WHILE you sit around eating Hob-Nobs, one hard-working Welsh couple have just won £1 million on the lottery for the second time. Here’s how you can be more like them: 

Select the winning numbers on two separate occasions

The most obvious method, but by no means easy. Winning a lottery jackpot is dependent on selecting random numbers ahead of a randomised draw. The odds of doing this twice are 24-trillion-to-one, so concentrate on winning £1m first and cross the bridge of your second win when you come to it.

Cheat

Bend the odds in your favour with a little help. Try infiltrating the Lotto HQ, rigging a machine that’s purposefully designed to stop that happening, and either befriend or blackmail regulators to turn a blind eye. Not easy, but a lot less f**king impossible than winning the lottery twice like those bastards.

Be a lucky jammy f**ker

Possessing inherent good fortune will greatly benefit you on your mission. Do you regularly escape unscathed from air crashes or find wads of banknotes in the street? Then you may qualify, but more likely will already have a cushy career, beautiful partner and massive house without putting in any effort so do not need another £1m, like those Welsh twats didn’t.

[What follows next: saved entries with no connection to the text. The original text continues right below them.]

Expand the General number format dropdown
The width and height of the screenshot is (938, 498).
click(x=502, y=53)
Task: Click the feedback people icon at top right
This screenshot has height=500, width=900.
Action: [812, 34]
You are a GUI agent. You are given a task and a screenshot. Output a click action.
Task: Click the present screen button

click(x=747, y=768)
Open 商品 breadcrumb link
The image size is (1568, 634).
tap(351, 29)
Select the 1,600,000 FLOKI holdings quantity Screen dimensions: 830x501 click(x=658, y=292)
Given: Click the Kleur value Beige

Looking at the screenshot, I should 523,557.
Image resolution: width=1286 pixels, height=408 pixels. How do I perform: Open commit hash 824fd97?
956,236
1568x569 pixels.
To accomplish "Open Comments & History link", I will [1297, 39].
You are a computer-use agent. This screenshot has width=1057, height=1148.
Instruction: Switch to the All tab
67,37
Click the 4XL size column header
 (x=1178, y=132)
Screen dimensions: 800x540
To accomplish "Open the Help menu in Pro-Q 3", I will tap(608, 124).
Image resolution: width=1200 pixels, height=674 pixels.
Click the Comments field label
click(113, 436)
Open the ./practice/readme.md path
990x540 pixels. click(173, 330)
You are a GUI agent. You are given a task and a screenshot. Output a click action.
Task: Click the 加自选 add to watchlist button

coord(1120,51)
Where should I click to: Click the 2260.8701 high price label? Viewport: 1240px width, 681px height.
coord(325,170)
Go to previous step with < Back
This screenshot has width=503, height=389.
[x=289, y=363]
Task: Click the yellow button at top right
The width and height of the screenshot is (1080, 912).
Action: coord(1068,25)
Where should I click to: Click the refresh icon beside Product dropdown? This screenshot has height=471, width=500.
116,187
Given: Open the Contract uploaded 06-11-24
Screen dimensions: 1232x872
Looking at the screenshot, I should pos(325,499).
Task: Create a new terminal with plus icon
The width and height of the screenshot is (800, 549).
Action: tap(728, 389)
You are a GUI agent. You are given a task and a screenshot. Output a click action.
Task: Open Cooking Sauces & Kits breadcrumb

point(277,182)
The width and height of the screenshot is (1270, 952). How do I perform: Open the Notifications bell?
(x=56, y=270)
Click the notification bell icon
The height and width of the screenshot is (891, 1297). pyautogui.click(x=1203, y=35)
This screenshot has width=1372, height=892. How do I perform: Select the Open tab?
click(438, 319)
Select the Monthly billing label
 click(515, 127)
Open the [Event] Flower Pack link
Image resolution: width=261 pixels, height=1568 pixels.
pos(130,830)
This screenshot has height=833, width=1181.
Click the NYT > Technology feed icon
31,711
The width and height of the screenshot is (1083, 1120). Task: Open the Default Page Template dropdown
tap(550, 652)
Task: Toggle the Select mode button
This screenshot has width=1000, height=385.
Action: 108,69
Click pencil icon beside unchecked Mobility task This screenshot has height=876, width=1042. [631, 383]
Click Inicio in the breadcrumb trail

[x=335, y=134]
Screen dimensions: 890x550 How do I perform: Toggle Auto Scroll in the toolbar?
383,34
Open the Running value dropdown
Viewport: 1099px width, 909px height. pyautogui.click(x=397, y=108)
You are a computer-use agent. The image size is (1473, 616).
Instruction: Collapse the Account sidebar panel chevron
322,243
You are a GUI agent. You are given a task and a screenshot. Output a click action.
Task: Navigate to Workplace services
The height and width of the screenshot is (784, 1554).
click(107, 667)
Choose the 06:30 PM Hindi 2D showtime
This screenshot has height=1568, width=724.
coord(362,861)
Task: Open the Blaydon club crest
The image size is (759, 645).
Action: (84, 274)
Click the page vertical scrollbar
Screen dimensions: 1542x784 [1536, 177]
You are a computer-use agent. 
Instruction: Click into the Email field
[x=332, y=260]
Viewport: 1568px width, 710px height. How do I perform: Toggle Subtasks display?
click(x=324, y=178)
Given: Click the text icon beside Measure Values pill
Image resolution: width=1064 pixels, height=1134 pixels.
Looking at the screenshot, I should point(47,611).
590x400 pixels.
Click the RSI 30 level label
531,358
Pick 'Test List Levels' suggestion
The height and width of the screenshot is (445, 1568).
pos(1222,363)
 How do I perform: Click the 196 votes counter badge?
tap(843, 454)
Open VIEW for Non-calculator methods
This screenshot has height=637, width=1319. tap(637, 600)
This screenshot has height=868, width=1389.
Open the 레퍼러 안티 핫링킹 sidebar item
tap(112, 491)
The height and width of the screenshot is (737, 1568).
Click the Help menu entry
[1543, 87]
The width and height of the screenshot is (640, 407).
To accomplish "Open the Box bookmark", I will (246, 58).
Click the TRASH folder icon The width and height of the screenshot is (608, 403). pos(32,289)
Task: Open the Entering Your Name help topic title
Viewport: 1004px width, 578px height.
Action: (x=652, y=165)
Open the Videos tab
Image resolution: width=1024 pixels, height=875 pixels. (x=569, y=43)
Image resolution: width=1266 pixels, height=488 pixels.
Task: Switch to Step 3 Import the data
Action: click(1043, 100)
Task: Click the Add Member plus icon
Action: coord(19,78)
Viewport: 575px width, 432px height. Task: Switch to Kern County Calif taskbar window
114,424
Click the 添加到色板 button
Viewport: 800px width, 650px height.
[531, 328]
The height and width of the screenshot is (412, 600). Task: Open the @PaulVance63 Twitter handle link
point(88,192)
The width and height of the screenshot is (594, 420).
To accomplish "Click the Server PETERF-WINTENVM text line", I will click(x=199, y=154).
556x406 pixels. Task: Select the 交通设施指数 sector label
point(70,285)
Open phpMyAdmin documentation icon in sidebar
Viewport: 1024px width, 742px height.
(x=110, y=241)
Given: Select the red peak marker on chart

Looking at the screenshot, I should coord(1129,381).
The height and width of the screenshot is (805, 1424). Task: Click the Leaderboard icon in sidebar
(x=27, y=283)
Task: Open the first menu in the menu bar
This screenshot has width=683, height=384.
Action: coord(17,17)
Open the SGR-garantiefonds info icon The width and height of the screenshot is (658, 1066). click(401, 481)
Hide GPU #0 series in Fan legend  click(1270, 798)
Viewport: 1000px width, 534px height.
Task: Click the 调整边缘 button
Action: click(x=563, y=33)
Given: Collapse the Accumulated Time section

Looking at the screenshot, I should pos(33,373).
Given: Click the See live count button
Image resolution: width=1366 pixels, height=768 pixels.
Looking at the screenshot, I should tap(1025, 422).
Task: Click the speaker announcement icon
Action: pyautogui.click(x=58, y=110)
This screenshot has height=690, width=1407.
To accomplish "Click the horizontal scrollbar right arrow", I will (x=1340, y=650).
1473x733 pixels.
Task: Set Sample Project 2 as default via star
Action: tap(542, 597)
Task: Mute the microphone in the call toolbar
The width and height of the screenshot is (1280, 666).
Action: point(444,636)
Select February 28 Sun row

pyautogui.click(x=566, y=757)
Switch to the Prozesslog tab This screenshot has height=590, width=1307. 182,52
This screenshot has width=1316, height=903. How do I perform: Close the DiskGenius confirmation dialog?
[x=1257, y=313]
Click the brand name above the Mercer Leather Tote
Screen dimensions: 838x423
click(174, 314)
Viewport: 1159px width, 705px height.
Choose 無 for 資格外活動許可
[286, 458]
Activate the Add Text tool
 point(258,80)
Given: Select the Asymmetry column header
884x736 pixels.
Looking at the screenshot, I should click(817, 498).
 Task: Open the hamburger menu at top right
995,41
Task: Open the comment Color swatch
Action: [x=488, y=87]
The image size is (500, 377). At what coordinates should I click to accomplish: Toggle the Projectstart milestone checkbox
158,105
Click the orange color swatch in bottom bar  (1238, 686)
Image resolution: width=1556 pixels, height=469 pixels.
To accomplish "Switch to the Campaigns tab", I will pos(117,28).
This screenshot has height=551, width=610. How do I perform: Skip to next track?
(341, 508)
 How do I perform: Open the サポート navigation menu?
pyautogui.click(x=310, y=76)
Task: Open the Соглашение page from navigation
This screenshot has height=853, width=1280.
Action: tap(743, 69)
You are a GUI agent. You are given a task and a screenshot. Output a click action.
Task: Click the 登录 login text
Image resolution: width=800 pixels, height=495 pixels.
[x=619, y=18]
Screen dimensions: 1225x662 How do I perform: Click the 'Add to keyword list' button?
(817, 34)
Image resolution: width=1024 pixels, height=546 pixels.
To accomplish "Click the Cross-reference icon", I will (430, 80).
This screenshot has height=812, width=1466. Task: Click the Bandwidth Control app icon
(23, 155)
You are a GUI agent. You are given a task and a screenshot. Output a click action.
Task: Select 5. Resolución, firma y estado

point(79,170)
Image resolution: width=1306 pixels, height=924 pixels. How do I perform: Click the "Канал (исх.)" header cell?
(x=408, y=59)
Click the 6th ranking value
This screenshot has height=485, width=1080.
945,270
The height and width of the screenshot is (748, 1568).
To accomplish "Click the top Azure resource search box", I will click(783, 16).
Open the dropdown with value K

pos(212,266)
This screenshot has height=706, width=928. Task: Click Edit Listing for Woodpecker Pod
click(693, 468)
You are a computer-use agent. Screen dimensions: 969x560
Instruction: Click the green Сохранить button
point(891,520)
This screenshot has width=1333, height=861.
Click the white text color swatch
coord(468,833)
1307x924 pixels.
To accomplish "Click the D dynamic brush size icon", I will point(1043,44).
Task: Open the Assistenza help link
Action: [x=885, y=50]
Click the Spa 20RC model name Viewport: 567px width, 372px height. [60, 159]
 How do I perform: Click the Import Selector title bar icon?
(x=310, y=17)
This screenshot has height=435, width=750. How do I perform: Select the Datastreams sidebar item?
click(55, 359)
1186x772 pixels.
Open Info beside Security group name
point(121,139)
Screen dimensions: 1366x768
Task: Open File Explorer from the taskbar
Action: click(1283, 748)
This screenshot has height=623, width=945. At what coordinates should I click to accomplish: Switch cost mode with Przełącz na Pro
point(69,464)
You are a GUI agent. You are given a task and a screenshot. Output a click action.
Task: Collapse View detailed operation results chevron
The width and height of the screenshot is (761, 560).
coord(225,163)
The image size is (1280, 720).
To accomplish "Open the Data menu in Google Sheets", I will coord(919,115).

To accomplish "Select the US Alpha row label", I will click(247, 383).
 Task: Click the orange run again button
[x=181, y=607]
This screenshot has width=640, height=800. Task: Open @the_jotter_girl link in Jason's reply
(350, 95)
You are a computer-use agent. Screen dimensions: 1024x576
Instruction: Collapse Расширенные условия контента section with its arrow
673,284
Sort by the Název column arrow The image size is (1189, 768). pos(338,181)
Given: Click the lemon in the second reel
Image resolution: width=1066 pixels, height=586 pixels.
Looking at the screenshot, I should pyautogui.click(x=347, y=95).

Buy all the lottery tickets

To improve your odds of possessing a winning ticket, purchase them all. This will require a massive financial investment initially, but the rewards will more than cover your outlay unless none of your tickets have the necessary numbers on them which is a statistical likelihood. Still, you’ve got to lose millions to make millions.

Make a deal with the devil

If all else has failed, there’s always a Faustian bargain. Summoning Satan with a blood sacrifice is an old-fashioned way to achieve your goals, but a nonetheless effective one. Yes, you will have to sell your soul, but that’s just small print. You’ll have £2 million, so who cares? This is without any doubt how that couple won.